You're reading: Energia holding initial negotiations on tourist trip around moon

Moscow, August 15 (Interfax-AVN) - The Energia Corporation is holding initial negotiations on a tourist trip around the moon onboard a Soyuz spaceship.

"We are holding initial negotiations on the commercial flight around the moon. The crew makeup, partners and project budget are on the agenda," Energia President Vitaly Lopota told Interfax-AVN on Monday.

Space Adventures announced in late January 2011 that it had sold to an individual one of the two tickets for the commercial flight to the moon aboard a Soyuz spaceship for $150 million. The company did not say who bought the ticket; it just hinted that the person was well known.

There had been reports claiming that movie director James Cameron, the maker of Titanic and Avatar, might be the first ‘lunar’ tourist. The reports were refuted.

Space Adventures spoke about the lunar tourism option for the first time in August 2005. Back then the company offered tickets at $100 million each.

Energia, the designer and manufacturer of Soyuz manned spaceships, suggested two ways of a commercial flight to the moon.

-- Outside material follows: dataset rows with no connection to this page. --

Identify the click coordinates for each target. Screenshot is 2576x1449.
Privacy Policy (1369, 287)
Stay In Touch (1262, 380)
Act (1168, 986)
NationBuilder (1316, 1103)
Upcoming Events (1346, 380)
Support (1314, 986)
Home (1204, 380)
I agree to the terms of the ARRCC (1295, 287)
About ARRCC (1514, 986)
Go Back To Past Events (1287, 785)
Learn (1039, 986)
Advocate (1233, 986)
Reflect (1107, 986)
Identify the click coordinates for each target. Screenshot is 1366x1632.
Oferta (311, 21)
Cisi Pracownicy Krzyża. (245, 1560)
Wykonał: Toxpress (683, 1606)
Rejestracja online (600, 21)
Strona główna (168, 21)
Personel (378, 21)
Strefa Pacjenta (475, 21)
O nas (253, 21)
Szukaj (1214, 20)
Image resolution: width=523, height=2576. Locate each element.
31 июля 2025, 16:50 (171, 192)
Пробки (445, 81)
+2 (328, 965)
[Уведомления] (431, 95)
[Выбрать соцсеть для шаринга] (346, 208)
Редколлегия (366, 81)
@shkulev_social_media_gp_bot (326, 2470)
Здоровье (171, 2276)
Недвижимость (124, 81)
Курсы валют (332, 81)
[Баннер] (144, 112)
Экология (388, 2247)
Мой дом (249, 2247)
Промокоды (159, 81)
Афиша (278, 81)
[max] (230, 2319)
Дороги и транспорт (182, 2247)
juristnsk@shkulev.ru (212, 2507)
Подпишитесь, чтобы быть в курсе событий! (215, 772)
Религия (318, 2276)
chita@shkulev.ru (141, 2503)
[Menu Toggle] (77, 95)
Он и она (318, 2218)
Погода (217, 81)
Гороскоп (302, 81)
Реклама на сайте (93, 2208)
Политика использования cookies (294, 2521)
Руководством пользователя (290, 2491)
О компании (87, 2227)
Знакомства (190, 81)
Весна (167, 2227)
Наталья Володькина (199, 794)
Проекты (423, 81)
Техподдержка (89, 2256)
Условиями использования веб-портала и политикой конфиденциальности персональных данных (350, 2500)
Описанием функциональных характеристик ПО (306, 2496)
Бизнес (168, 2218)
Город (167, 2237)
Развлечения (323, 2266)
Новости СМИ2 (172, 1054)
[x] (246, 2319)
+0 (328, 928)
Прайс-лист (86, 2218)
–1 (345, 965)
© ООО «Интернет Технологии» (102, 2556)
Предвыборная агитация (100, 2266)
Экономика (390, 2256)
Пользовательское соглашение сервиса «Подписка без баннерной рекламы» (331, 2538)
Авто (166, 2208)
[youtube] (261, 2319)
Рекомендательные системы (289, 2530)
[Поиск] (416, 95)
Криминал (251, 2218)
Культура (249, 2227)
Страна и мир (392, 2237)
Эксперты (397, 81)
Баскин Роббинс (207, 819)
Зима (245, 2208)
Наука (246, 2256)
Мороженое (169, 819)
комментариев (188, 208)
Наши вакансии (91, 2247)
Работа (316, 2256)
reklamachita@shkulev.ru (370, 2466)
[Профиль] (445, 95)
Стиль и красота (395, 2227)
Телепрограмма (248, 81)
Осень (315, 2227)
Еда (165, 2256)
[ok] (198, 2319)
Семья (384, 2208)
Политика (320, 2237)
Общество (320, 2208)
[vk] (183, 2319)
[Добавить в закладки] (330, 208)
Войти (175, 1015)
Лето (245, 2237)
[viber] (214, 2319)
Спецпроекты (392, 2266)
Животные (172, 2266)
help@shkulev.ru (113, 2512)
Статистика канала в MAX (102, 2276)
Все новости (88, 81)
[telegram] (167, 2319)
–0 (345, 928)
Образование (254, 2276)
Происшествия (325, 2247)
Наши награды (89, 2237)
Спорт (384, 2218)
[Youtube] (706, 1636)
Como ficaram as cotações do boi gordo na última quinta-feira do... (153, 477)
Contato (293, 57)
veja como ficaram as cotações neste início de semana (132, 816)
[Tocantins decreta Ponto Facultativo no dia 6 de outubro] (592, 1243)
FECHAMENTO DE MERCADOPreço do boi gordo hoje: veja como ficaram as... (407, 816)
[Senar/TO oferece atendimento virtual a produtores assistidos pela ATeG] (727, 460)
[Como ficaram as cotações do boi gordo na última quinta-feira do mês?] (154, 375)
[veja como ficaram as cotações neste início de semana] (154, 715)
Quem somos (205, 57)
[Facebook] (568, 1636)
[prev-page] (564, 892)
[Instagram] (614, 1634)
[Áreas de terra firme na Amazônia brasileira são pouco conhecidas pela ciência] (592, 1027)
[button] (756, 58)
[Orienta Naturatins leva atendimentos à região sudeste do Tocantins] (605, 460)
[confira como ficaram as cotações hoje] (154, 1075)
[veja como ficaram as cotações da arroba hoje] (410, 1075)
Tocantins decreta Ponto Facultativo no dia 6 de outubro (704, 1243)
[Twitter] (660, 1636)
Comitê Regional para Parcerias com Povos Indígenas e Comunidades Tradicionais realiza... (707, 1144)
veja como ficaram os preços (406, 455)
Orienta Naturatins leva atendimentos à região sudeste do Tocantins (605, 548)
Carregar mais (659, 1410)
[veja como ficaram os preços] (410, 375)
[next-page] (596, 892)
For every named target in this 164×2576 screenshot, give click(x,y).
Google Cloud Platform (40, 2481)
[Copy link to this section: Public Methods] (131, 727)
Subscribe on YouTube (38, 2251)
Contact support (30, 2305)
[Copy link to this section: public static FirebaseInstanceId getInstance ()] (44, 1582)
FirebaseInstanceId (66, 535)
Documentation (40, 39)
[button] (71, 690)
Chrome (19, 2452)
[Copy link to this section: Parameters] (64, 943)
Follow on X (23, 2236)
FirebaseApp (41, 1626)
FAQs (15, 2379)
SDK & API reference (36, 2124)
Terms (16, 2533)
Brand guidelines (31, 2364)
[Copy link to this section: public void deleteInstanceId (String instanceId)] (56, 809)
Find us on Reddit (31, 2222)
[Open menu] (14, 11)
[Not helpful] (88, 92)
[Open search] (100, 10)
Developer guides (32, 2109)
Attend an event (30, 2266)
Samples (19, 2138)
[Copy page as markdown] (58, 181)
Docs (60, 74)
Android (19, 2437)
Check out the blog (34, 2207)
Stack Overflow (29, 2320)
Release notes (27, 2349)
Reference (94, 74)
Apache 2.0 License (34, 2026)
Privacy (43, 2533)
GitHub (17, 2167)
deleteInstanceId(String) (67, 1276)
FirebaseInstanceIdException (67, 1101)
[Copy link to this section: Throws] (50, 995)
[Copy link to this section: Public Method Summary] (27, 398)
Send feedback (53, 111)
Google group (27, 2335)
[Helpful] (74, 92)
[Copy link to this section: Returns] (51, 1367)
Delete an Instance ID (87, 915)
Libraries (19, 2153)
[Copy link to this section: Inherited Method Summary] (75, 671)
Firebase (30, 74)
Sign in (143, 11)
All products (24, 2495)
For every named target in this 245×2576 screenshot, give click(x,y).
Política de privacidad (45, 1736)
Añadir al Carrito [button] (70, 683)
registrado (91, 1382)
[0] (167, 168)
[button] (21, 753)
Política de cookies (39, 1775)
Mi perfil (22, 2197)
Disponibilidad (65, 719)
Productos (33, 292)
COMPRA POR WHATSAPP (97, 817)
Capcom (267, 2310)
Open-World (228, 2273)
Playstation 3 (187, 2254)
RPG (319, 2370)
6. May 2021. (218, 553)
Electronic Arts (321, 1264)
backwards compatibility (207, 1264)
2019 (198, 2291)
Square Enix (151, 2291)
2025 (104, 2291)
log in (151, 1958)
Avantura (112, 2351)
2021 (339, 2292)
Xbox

It is possible to make separate launches of the Soyuz and the booster unit, to dock them on a low orbit, to fly to the moon with the help of the booster unit’s engine, to separate the Soyuz from the booster unit, to fly around the moon, to head back to Earth and to land. The trip will take from eight to nine days.

It is also possible to pay a visit to the International Space Station (ISS) before docking with the booster unit and flying around the moon. That flight may last from nine to 21 days.

An aerospace industry representative told Interfax-AVN earlier that the lunar modification of the Soyuz needed one unmanned test flight.

Space Adventures was established in 1998 as a company offering space flights to individuals. It has organized eight tourist trips to the ISS so far.